Chinese gay men are preferentially vulnerable to mental health problems because of deep-rooted, traditional social influence that overemphasizes heterosexual marriage, fertility, and filial piety. A cross-sectional survey was conducted from November to December 2017 using the Chinese version of the Symptom Checklist-90-R (SCL-90-R) to assess the status of, and factors associated with the mental health of Chinese gay men. Unadjusted associations between demographic factors and the total score of SCL-90-R were examined using t/F tests or person correlation analysis. The main factors that were most predictive of the aggregate score of SCL-90-R were identified by multiple linear regressions.
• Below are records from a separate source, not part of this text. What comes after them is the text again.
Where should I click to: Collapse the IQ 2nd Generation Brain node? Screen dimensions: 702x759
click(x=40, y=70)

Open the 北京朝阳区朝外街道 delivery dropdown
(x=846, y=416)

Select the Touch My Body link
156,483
A total of 367 gay men participated in this survey with an average score of SCL-90-R of 180.78 ± 79.58. The scores of seven dimensions (OCS, INTS, DEPR, ANX, HOS, PHOA, PARI) for Chinese gay men were found to be significantly higher than the national norm (all p < 0.001). Age (B = −1.088, SE = 0.478, p = 0.023), educational level (B = −14.053, SE = 5.270, p = 0.008), and degree of coming out publicly (B = −23.750, SE = 4.690, p < 0.001) were protective factors for participants’ mental health status. A gay man who is the only child in his family was more likely to obtain a higher total score of SCL-90-R in China (B = 59.321, SE = 7.798, p < 0.001). Our study reveals the worrying mental health status of Chinese gay men. Shifts in familial, governmental, and societal normas are suggested to improve the current social acceptance towards sexual minority men, as well as to reduce detrimental health effects.